■ THE PROBLEM
Reproduce each record exactly. The pictures should be skipped.

═══

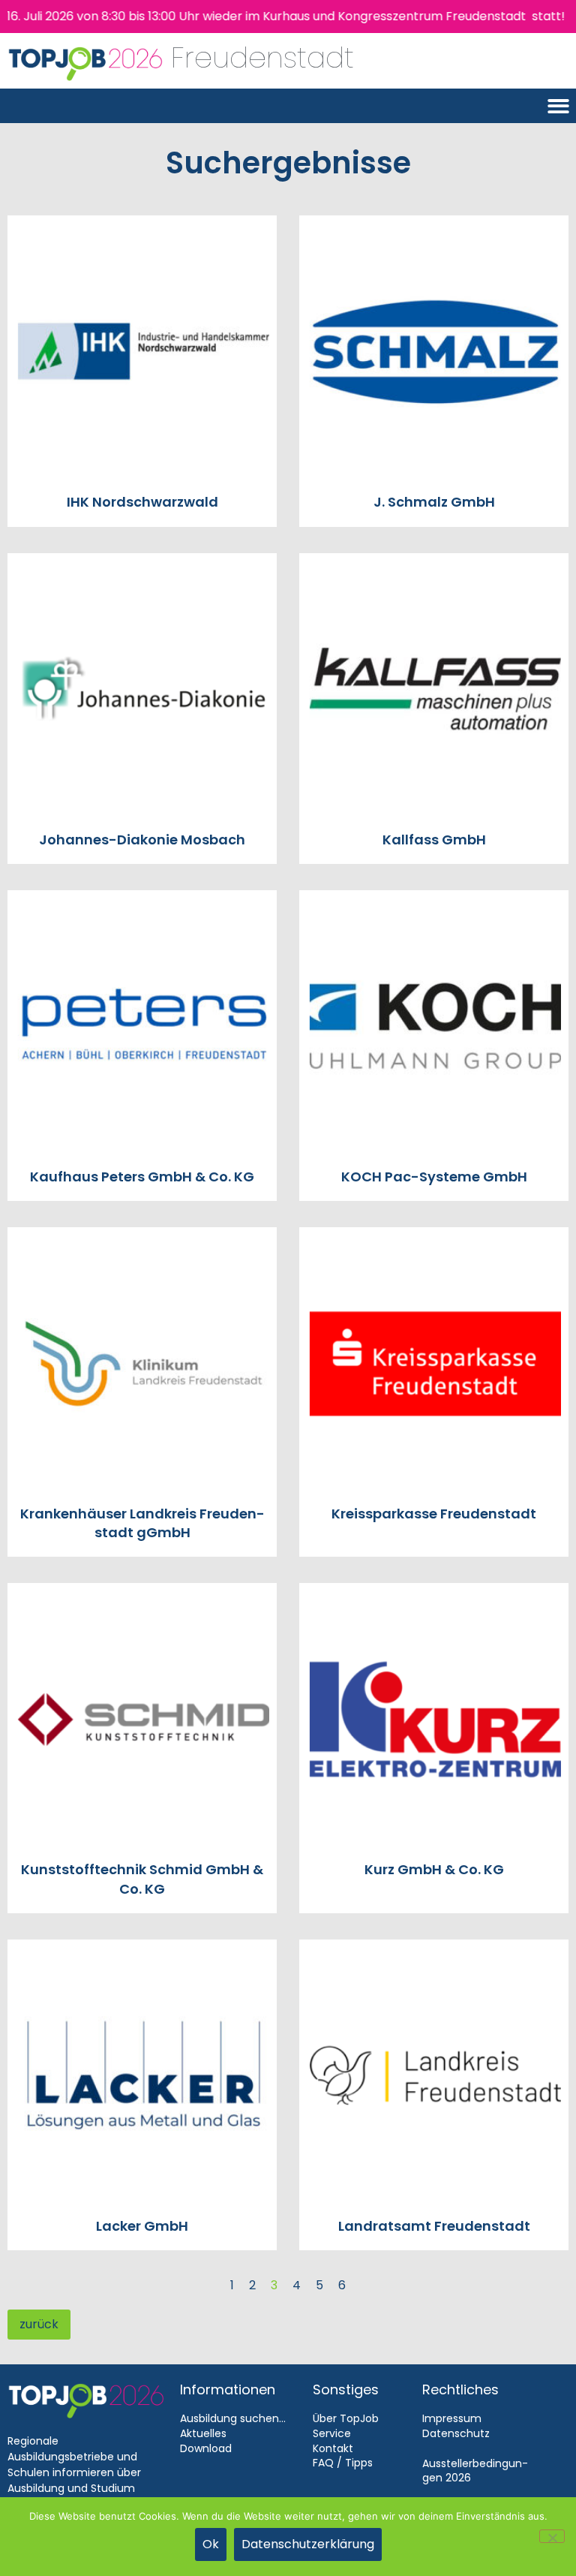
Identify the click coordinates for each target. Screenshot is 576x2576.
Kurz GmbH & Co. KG (434, 1869)
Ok (210, 2544)
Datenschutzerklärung (308, 2544)
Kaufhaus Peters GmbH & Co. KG (142, 1176)
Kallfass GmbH (434, 839)
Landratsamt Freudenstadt (434, 2225)
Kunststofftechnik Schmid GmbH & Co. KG (142, 1878)
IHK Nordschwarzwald (142, 501)
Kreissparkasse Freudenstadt (434, 1513)
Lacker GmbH (142, 2225)
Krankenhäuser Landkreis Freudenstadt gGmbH (142, 1523)
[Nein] (552, 2536)
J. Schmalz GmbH (434, 501)
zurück (39, 2324)
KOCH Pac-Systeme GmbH (434, 1176)
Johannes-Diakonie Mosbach (142, 839)
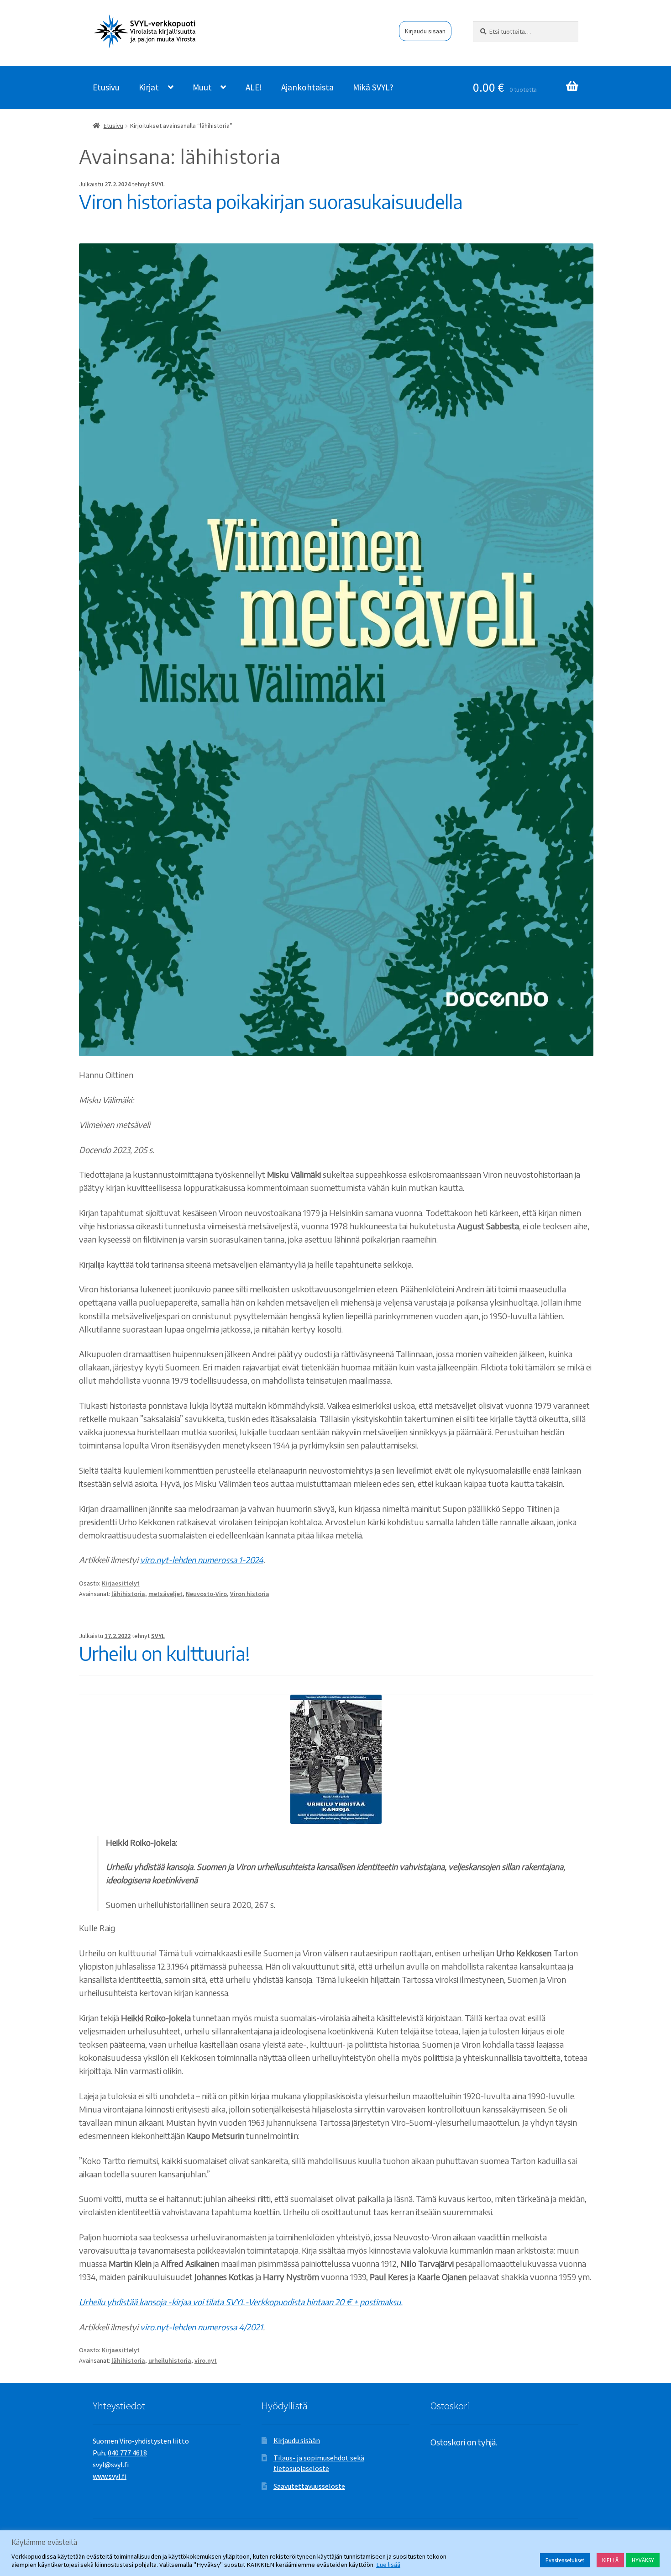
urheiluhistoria (169, 2360)
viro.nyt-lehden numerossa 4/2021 (201, 2327)
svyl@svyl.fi (111, 2464)
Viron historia (249, 1594)
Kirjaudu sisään (425, 31)
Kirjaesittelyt (121, 1583)
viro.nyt (205, 2360)
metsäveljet (165, 1594)
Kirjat (149, 87)
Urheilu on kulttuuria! (164, 1653)
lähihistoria (128, 1594)
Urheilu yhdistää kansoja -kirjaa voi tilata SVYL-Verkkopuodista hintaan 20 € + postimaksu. (241, 2302)
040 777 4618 (127, 2452)
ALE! (254, 87)
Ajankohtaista (307, 87)
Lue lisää (388, 2564)
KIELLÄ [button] (610, 2560)
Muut (202, 87)
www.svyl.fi (109, 2476)
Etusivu (106, 87)
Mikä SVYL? (373, 87)
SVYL (158, 184)
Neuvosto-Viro (206, 1594)
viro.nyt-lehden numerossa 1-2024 (201, 1559)
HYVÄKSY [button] (643, 2560)
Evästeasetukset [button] (564, 2560)
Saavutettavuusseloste (309, 2486)
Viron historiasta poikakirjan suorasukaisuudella (270, 201)
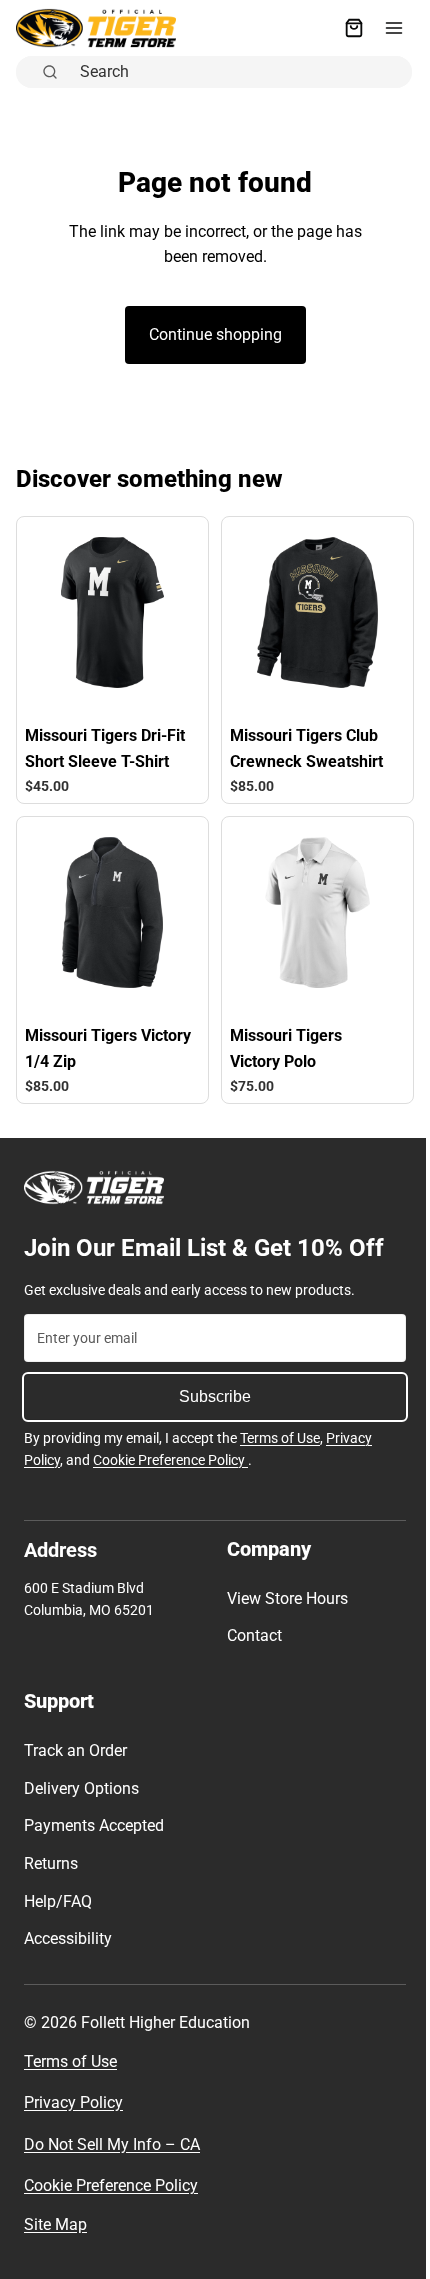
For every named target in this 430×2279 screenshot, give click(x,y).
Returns (51, 1863)
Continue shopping (210, 334)
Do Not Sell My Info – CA (112, 2144)
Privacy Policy (73, 2102)
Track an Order (75, 1750)
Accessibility (68, 1938)
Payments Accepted (94, 1825)
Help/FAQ (58, 1900)
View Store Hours (282, 1598)
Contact (249, 1635)
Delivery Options (81, 1788)
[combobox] (235, 70)
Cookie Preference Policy (170, 1460)
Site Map (55, 2224)
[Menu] (384, 28)
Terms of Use (280, 1438)
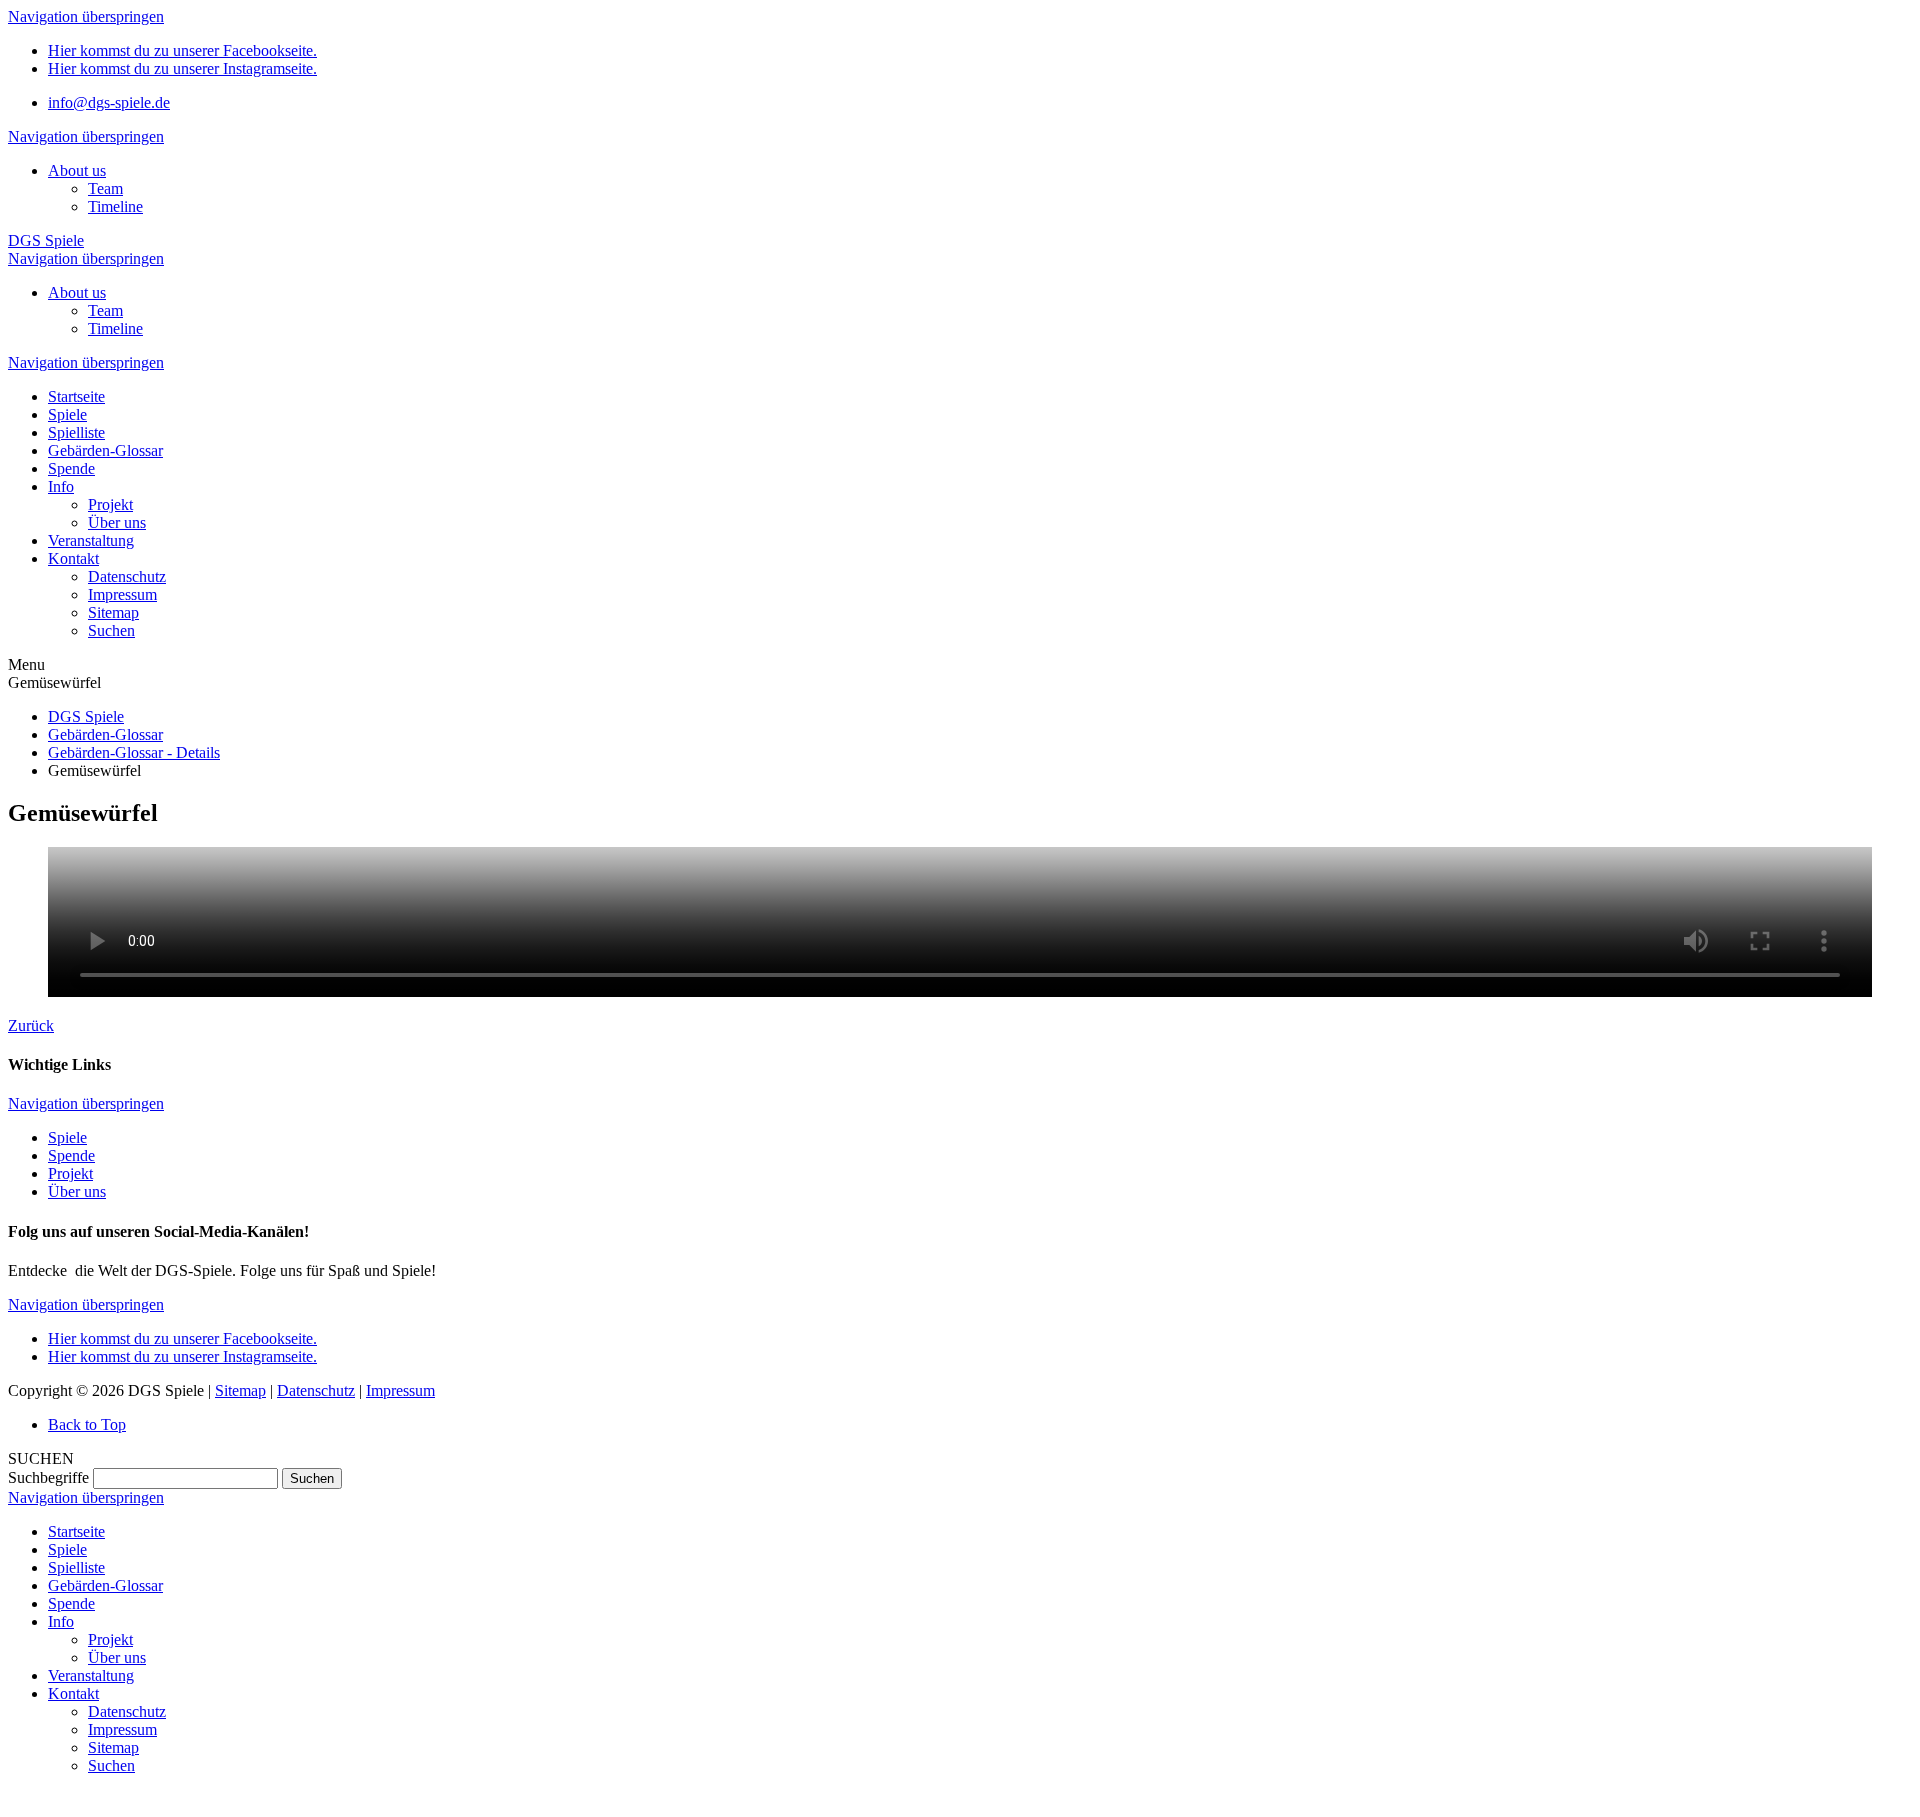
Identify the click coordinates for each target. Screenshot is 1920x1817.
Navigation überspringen (86, 16)
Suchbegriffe (48, 1477)
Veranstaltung (91, 1675)
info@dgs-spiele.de (109, 102)
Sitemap (240, 1390)
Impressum (400, 1390)
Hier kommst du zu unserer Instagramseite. (182, 68)
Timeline (115, 206)
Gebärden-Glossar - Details (134, 752)
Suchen (312, 1478)
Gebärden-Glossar (105, 734)
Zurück (31, 1025)
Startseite (76, 1531)
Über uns (77, 1191)
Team (105, 188)
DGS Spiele (46, 240)
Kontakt (73, 1693)
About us (77, 170)
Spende (71, 1155)
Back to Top (87, 1424)
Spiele (67, 1137)
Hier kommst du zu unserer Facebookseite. (182, 50)
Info (61, 1621)
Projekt (70, 1173)
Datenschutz (316, 1390)
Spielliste (76, 1567)
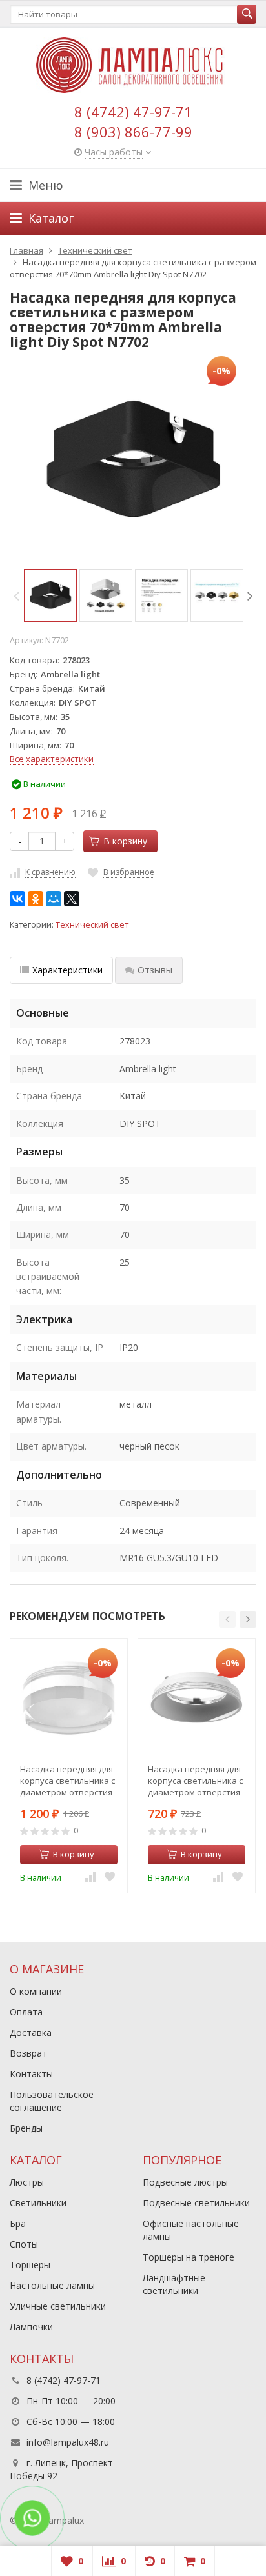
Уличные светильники (58, 2306)
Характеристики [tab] (67, 970)
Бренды (26, 2128)
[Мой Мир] (53, 898)
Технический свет (92, 924)
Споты (24, 2244)
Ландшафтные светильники (174, 2284)
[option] (50, 595)
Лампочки (31, 2327)
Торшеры (30, 2265)
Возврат (28, 2053)
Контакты (31, 2074)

═══

■ RESPONSE FOR THIS EXERCISE
Identify the click coordinates for each target. Screenshot is 576x2576.
Kurz GmbH & Co. KG (434, 1869)
Ok (210, 2544)
Datenschutzerklärung (308, 2544)
Kaufhaus Peters GmbH & Co. KG (142, 1176)
Kallfass GmbH (434, 839)
Landratsamt Freudenstadt (434, 2225)
Kunststofftechnik Schmid GmbH & Co. KG (142, 1878)
IHK Nordschwarzwald (142, 501)
Kreissparkasse Freudenstadt (434, 1513)
Lacker GmbH (142, 2225)
Krankenhäuser Landkreis Freudenstadt gGmbH (142, 1523)
[Nein] (552, 2536)
J. Schmalz GmbH (434, 501)
zurück (39, 2324)
KOCH Pac-Systeme GmbH (434, 1176)
Johannes-Diakonie Mosbach (142, 839)
urheiluhistoria (169, 2360)
viro.nyt-lehden numerossa 4/2021 (201, 2327)
svyl@svyl.fi (111, 2464)
Viron historia (249, 1594)
Kirjaudu sisään (425, 31)
Kirjaesittelyt (121, 1583)
viro.nyt (205, 2360)
metsäveljet (165, 1594)
Kirjat (149, 87)
Urheilu on kulttuuria! (164, 1653)
lähihistoria (128, 1594)
Urheilu yhdistää kansoja -kirjaa voi tilata SVYL-Verkkopuodista hintaan 20 € + postimaksu. (241, 2302)
040 777 4618 (127, 2452)
ALE! (254, 87)
Ajankohtaista (307, 87)
Lue lisää (388, 2564)
KIELLÄ [button] (610, 2560)
Muut (202, 87)
www.svyl.fi (109, 2476)
Etusivu (106, 87)
Mikä SVYL? (373, 87)
SVYL (158, 184)
Neuvosto-Viro (206, 1594)
viro.nyt-lehden numerossa 1-2024 (201, 1559)
HYVÄKSY [button] (643, 2560)
Evästeasetukset [button] (564, 2560)
Saavutettavuusseloste (309, 2486)
Viron historiasta poikakirjan suorasukaisuudella (270, 201)
For every named target in this 430×2279 screenshot, give click(x,y).
Returns (51, 1863)
Continue shopping (210, 334)
Do Not Sell My Info – CA (112, 2144)
Privacy Policy (73, 2102)
Track an Order (75, 1750)
Accessibility (68, 1938)
Payments Accepted (94, 1825)
Help/FAQ (58, 1900)
View Store Hours (282, 1598)
Contact (249, 1635)
Delivery Options (81, 1788)
[combobox] (235, 70)
Cookie Preference Policy (170, 1460)
Site Map (55, 2224)
[Menu] (384, 28)
Terms of Use (280, 1438)
Identify the click coordinates for each target. Screenshot is 1920x1817.
Navigation überspringen (86, 16)
Suchbegriffe (48, 1477)
Veranstaltung (91, 1675)
info@dgs-spiele.de (109, 102)
Sitemap (240, 1390)
Impressum (400, 1390)
Hier kommst du zu unserer Instagramseite. (182, 68)
Timeline (115, 206)
Gebärden-Glossar - Details (134, 752)
Suchen (312, 1478)
Gebärden-Glossar (105, 734)
Zurück (31, 1025)
Startseite (76, 1531)
Über uns (77, 1191)
Team (105, 188)
DGS Spiele (46, 240)
Kontakt (73, 1693)
About us (77, 170)
Spende (71, 1155)
Back to Top (87, 1424)
Spiele (67, 1137)
Hier kommst du zu unserer Facebookseite. (182, 50)
Info (61, 1621)
Projekt (70, 1173)
Datenschutz (316, 1390)
Spielliste (76, 1567)
Уличные светильники (58, 2306)
Характеристики [tab] (67, 970)
Бренды (26, 2128)
[Мой Мир] (53, 898)
Технический свет (92, 924)
Споты (24, 2244)
Ландшафтные светильники (174, 2284)
[option] (50, 595)
Лампочки (31, 2327)
Торшеры (30, 2265)
Возврат (28, 2053)
Контакты (31, 2074)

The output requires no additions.